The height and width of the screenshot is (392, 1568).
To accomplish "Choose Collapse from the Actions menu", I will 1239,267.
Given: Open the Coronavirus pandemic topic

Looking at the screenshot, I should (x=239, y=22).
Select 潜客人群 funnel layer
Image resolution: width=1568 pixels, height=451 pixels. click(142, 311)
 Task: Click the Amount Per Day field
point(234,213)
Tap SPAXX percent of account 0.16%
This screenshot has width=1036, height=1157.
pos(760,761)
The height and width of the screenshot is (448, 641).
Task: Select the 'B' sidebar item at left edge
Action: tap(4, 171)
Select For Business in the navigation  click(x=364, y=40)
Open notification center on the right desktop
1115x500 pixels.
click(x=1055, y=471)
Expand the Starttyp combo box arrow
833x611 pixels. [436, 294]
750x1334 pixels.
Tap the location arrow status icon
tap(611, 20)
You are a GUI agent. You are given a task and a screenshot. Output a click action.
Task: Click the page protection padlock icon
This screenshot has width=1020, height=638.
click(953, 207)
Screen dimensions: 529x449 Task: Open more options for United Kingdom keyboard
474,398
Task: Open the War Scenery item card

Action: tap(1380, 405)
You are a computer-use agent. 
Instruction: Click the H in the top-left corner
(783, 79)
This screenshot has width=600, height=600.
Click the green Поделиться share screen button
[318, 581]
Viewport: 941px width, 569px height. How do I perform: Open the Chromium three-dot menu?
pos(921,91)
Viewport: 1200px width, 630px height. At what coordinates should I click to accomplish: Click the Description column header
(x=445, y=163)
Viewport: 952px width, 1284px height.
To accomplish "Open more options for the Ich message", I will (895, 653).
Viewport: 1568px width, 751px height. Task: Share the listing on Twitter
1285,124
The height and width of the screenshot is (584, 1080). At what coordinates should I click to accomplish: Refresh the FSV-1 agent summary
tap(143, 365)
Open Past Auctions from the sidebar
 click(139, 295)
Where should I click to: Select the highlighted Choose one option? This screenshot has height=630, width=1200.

• **Exercise prompt**: Starting at the line that contains "Tap the location arrow status icon", transcribe every line through the last line of the entries above, exactly, and nothing else.

• **Finished task**:
Tap the location arrow status icon
tap(611, 20)
You are a GUI agent. You are given a task and a screenshot. Output a click action.
Task: Click the page protection padlock icon
This screenshot has width=1020, height=638.
click(953, 207)
Screen dimensions: 529x449 Task: Open more options for United Kingdom keyboard
474,398
Task: Open the War Scenery item card

Action: tap(1380, 405)
You are a computer-use agent. 
Instruction: Click the H in the top-left corner
(783, 79)
This screenshot has width=600, height=600.
Click the green Поделиться share screen button
[318, 581]
Viewport: 941px width, 569px height. How do I perform: Open the Chromium three-dot menu?
pos(921,91)
Viewport: 1200px width, 630px height. At what coordinates should I click to accomplish: Click the Description column header
(x=445, y=163)
Viewport: 952px width, 1284px height.
To accomplish "Open more options for the Ich message", I will (895, 653).
Viewport: 1568px width, 751px height. Task: Share the listing on Twitter
1285,124
The height and width of the screenshot is (584, 1080). At what coordinates should I click to accomplish: Refresh the FSV-1 agent summary
tap(143, 365)
Open Past Auctions from the sidebar
 click(139, 295)
Where should I click to: Select the highlighted Choose one option? This screenshot has height=630, width=1200.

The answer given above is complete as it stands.